Quisiera volver al texto que el crítico Bajtín escribe sobre Rabelais y su novela Gargantúa (1534), donde habla de que, cuando el pueblo entraba en carnaval, los insultos, las onomatopeyas, los chistes, la sátira, servían para destruir la seriedad oficial y liberar la consciencia, el pensamiento y la imaginación humanas, quedando así disponibles para el desarrollo de nuevas posibilidades lingüísticas. Rabelais recoge los dialectos, refranes, onomatopeyas de la boca de la gente común y de los bufones, y pone a funcionar todo eso que escucha en sus textos, construye la voz de los personajes con ese material vivo, que casi más que leerse, se escucha. Bajtín rescata estos modos populares porque degradan lo sacro, lo oficial, la institución, hacia lo terrenal, renuevan la relación alto y bajo, lo contradictorio, a la manera de la Marafona de Bueno, y también las parodias, inversiones, profanaciones que se llevaban a cabo en ese carnaval del medio Evo. Claro que acá hay una distancia con la ciudad letrada en América Latina, pero sirve para ver cómo el lenguaje de la plaza, de las calles, de los almacenes, en estos casos, ingresan a la literatura, y cuando lo hacen, ésta se revitaliza, vuelve a respirar. 

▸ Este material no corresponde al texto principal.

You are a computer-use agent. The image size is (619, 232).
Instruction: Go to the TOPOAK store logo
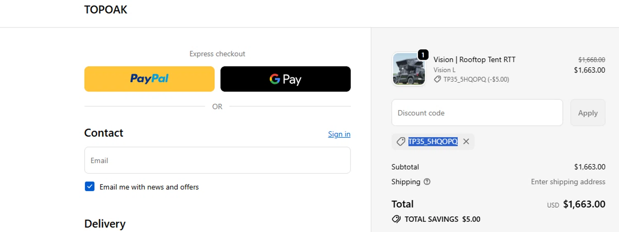click(x=106, y=10)
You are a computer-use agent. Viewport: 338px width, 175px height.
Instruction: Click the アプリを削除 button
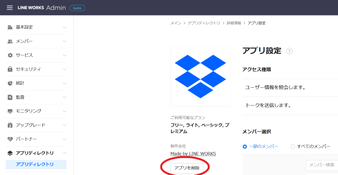(x=187, y=168)
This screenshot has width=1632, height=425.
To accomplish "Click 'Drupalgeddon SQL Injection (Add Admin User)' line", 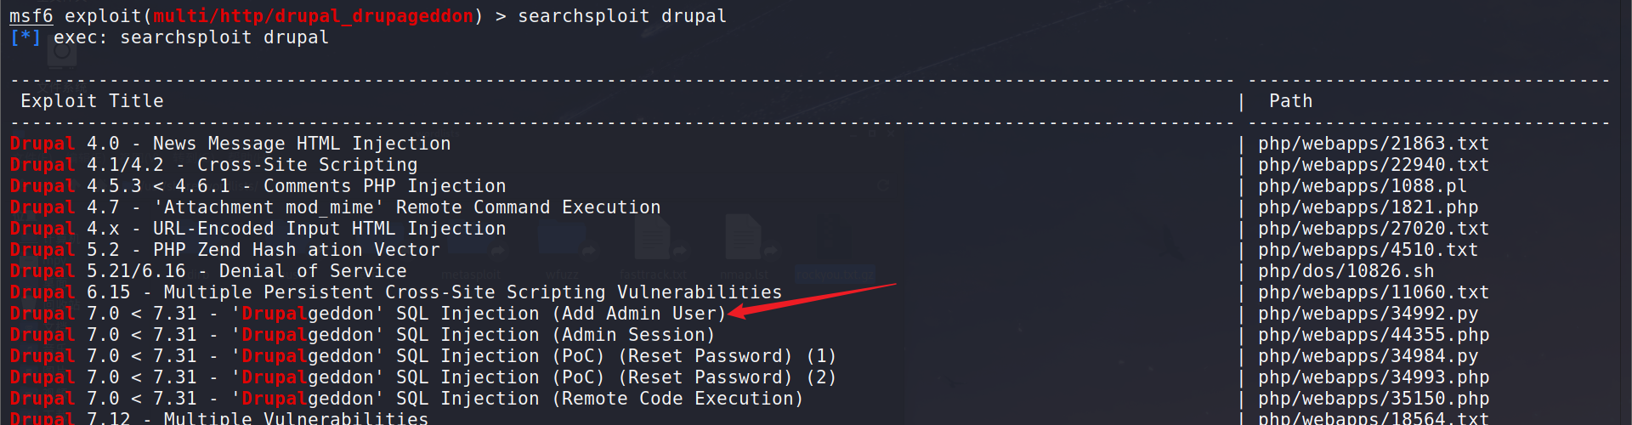I will pyautogui.click(x=476, y=314).
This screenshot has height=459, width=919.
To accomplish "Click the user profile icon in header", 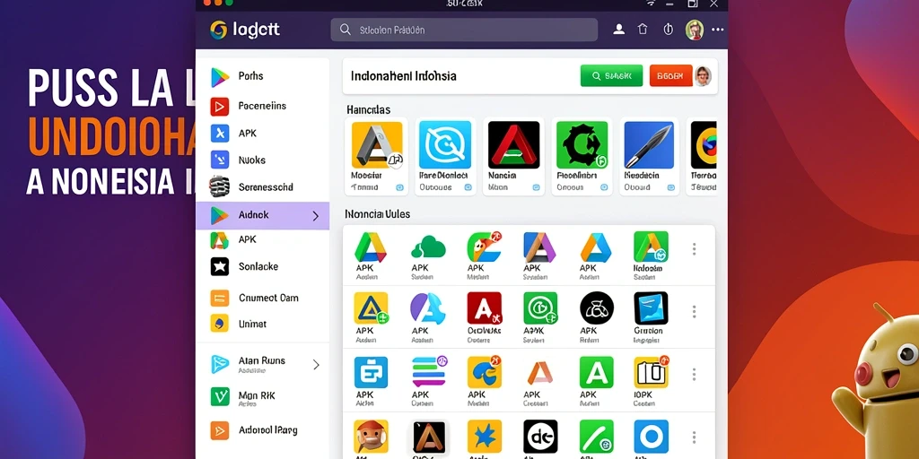I will [x=618, y=30].
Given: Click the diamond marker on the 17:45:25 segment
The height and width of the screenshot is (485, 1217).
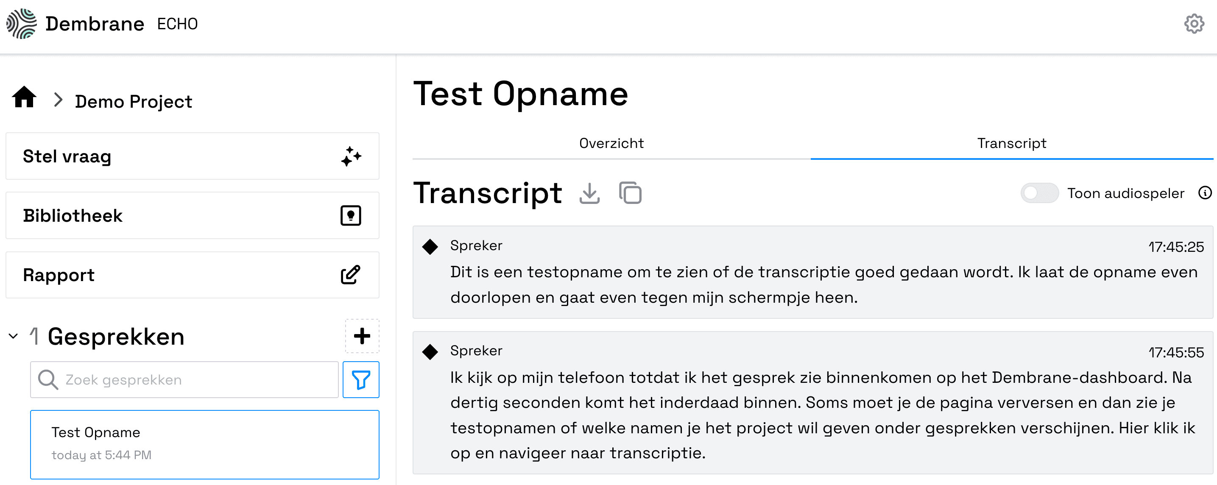Looking at the screenshot, I should pos(430,247).
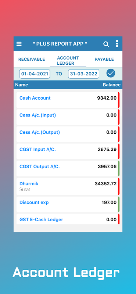Pick the end date 31-03-2022

pyautogui.click(x=84, y=74)
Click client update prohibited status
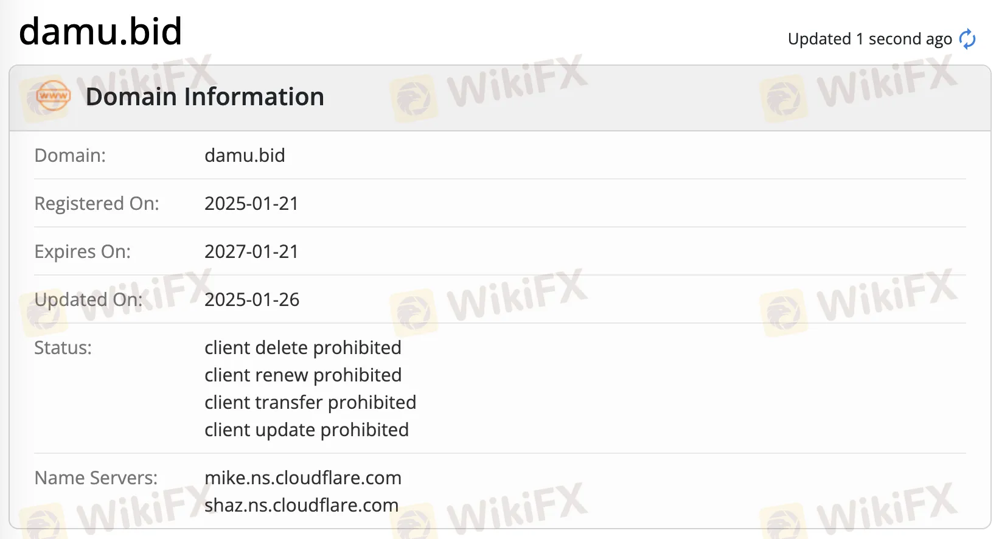Screen dimensions: 999x539 click(x=307, y=429)
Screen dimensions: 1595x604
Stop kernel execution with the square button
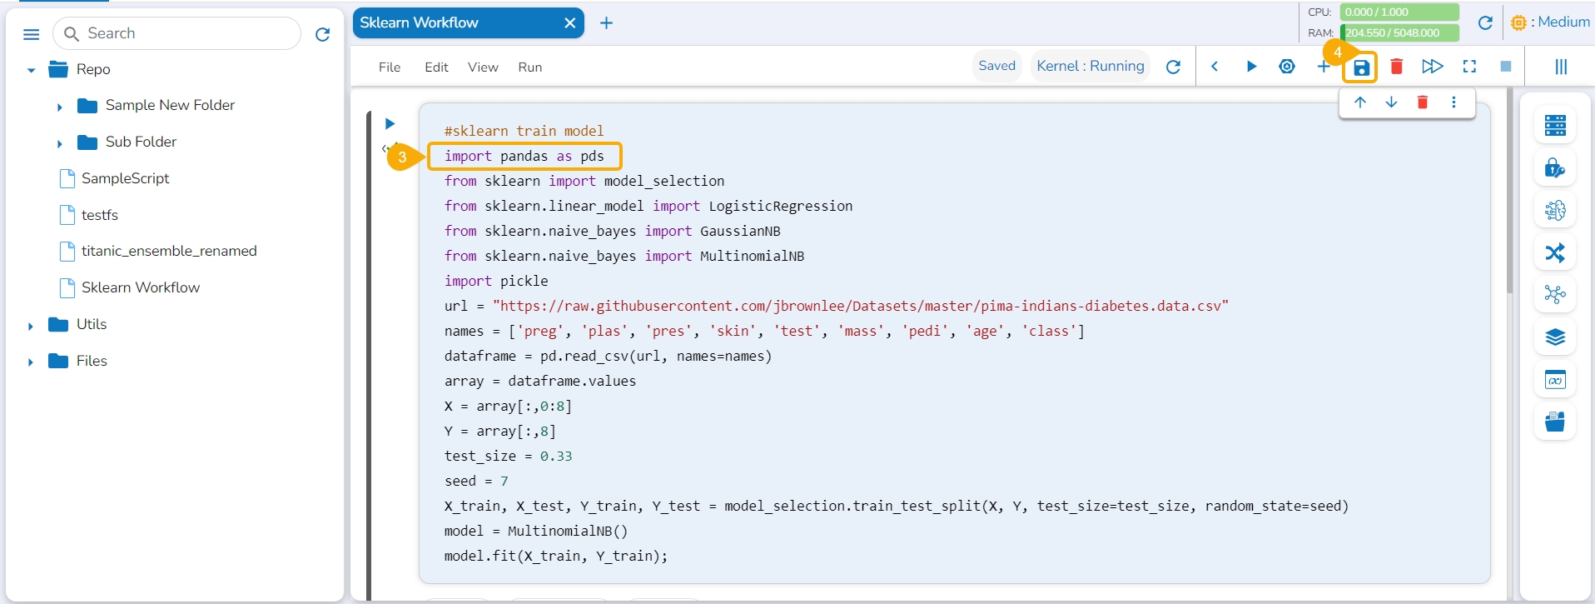click(1505, 67)
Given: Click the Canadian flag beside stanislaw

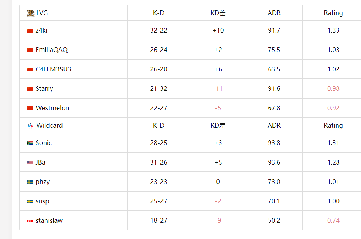Looking at the screenshot, I should coord(30,221).
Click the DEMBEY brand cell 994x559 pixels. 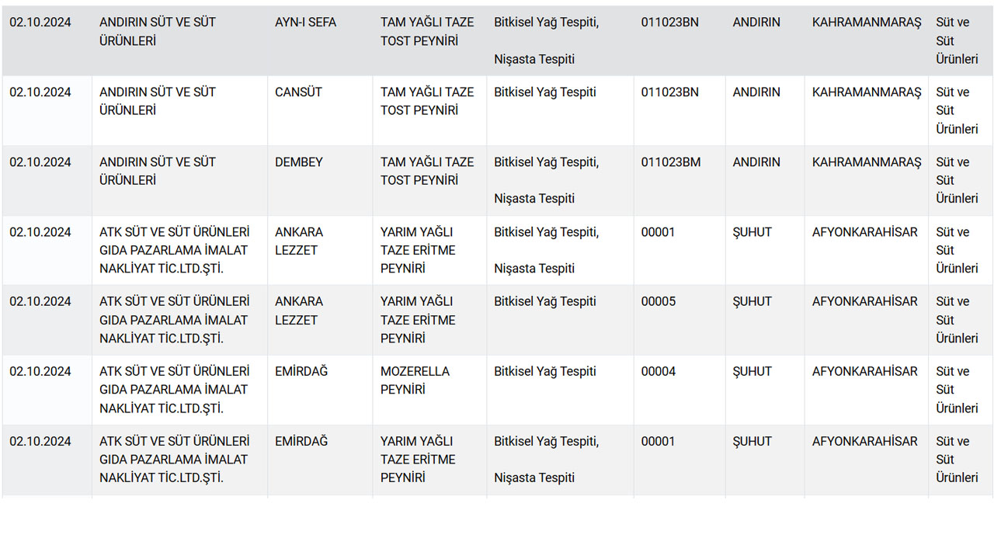click(298, 162)
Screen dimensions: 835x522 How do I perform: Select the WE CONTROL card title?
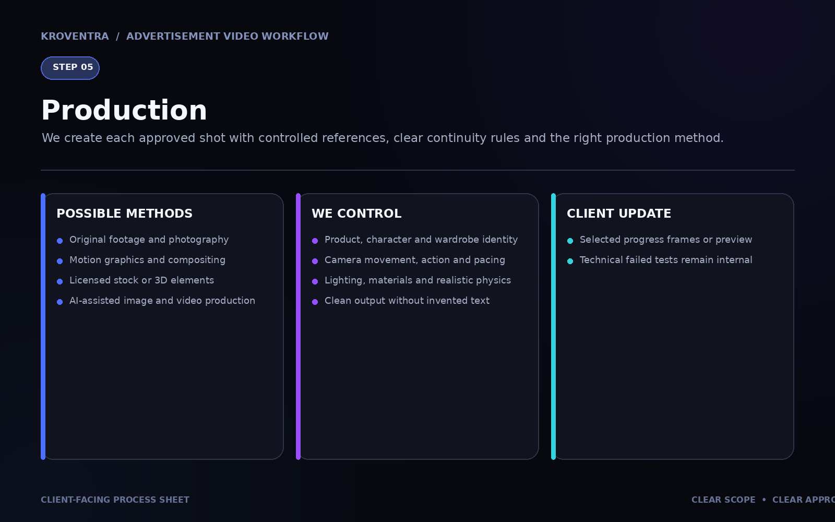(356, 213)
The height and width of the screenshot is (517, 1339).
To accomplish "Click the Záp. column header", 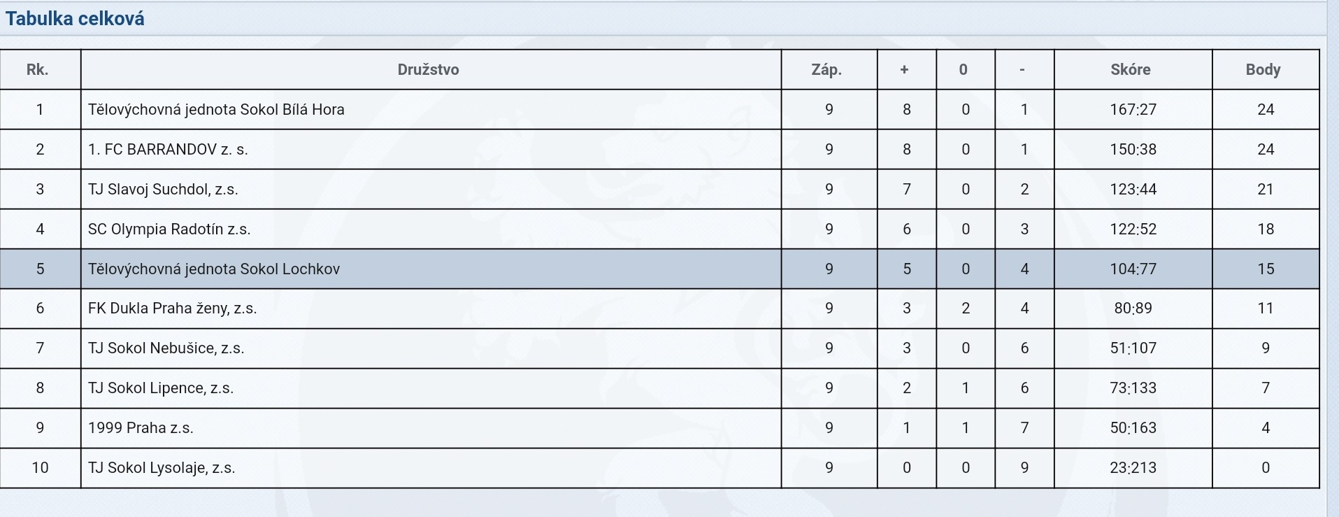I will tap(826, 69).
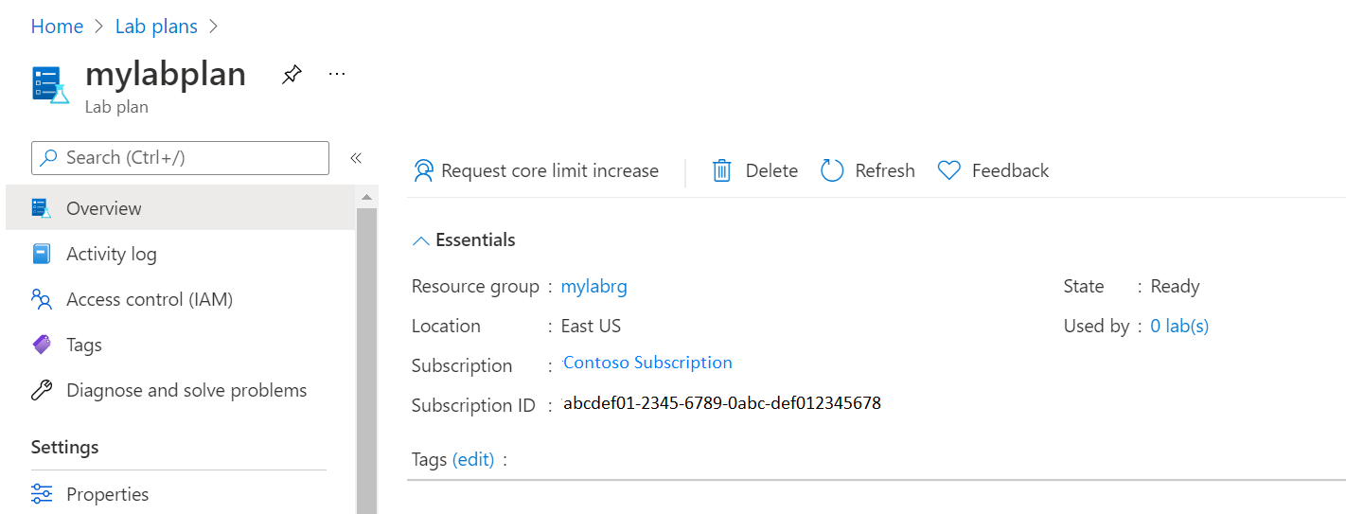
Task: Click the Request core limit increase icon
Action: pyautogui.click(x=423, y=170)
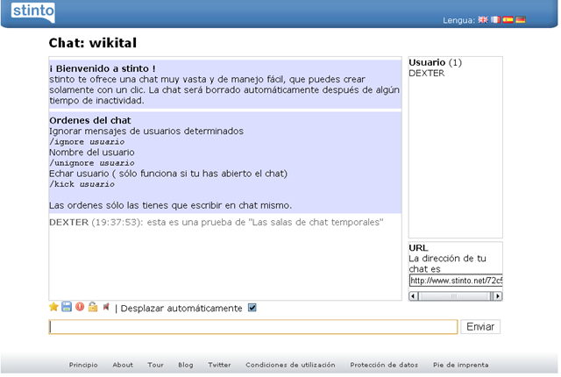Viewport: 561px width, 377px height.
Task: Click the yellow padlock icon
Action: (x=93, y=307)
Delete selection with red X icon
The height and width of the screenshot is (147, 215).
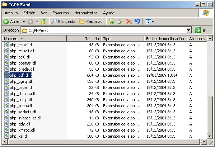(x=129, y=22)
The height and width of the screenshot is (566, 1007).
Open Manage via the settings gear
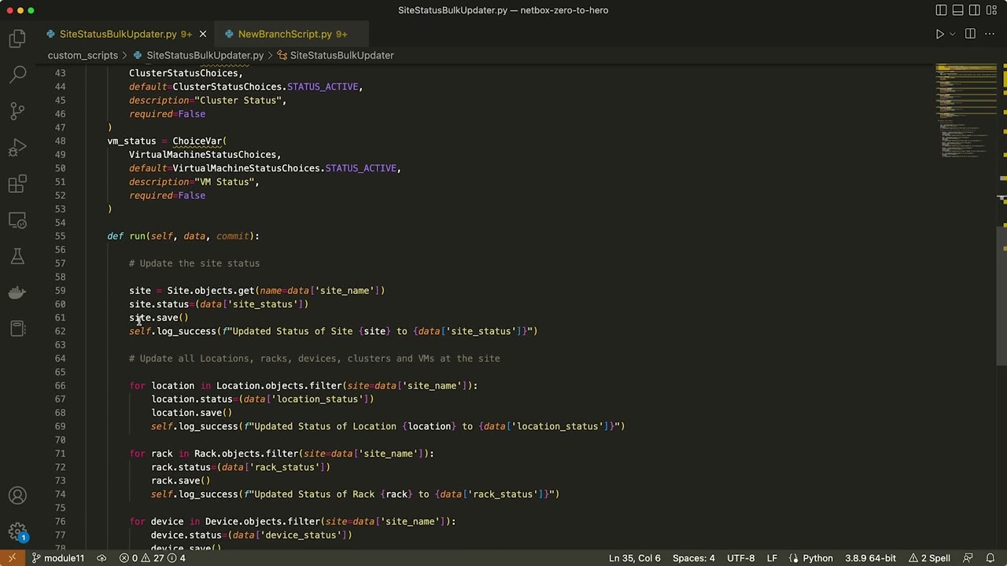[17, 531]
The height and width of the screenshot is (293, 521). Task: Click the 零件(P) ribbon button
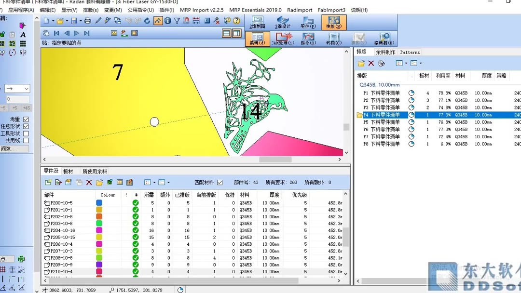[x=307, y=22]
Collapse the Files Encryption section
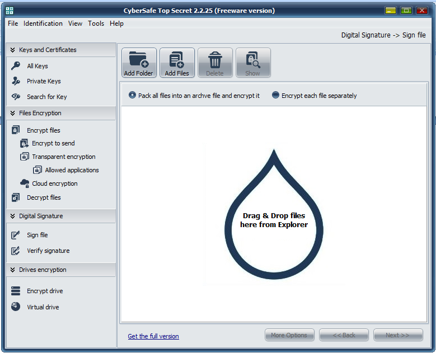The image size is (436, 353). (12, 113)
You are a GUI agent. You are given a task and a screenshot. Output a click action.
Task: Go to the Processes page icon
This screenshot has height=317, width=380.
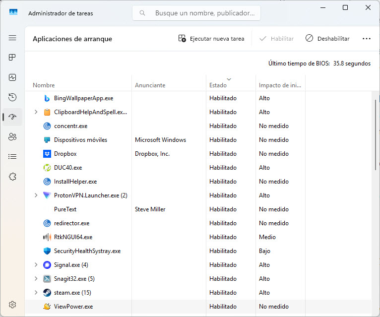(x=12, y=58)
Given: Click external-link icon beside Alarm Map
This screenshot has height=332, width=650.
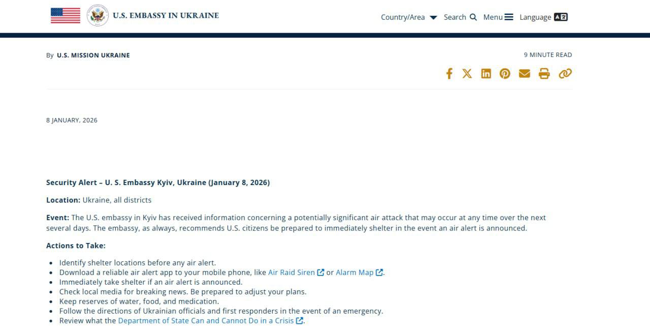Looking at the screenshot, I should (379, 273).
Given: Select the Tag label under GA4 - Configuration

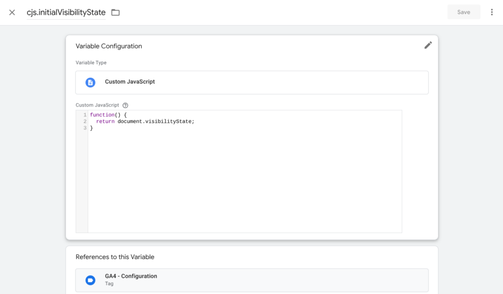Looking at the screenshot, I should pos(109,284).
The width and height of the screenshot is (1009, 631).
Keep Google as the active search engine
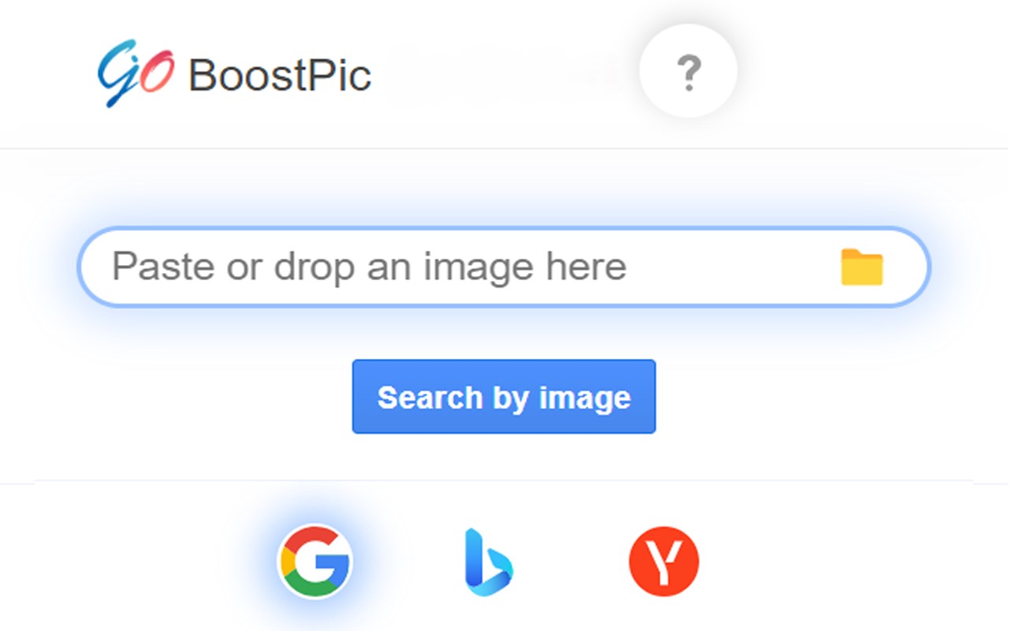tap(315, 562)
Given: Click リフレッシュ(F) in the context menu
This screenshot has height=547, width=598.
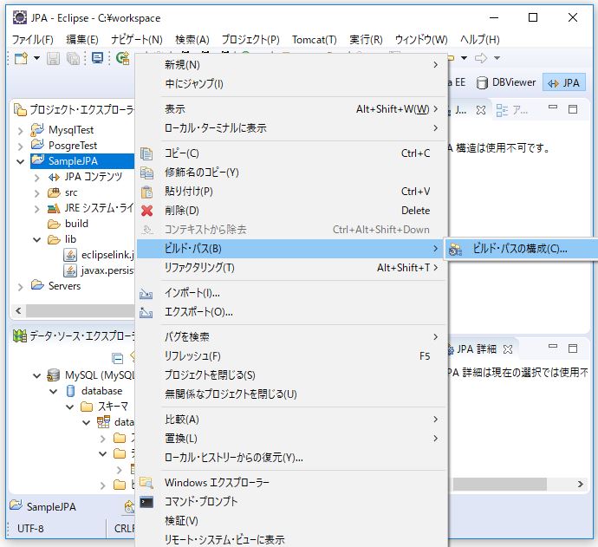Looking at the screenshot, I should (192, 356).
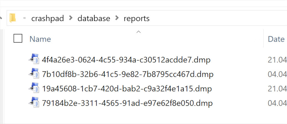Expand the chevron after crashpad in path
The image size is (287, 124).
(x=71, y=18)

La novela de Wilson Bueno es una bocanada de aire fresco en términos de construcción de voz para la literatura latinoamericana, es un hallazgo de cómo trabajar con lenguas oficiales, y tras degradarlas, mezclarlas, hacer que suenen de otra forma, una ensalada lingüística que gesta una nueva lengua dentro del relato. Si el origen de la voz latinoamericana es oscuro, imbricado, cambiante, el autor brasilero profana lenguas oficiales cristalizadas para deformarlas, oscurecerlas, un movimiento profanatorio donde la literatura también es oralidad, voz, cuerpo.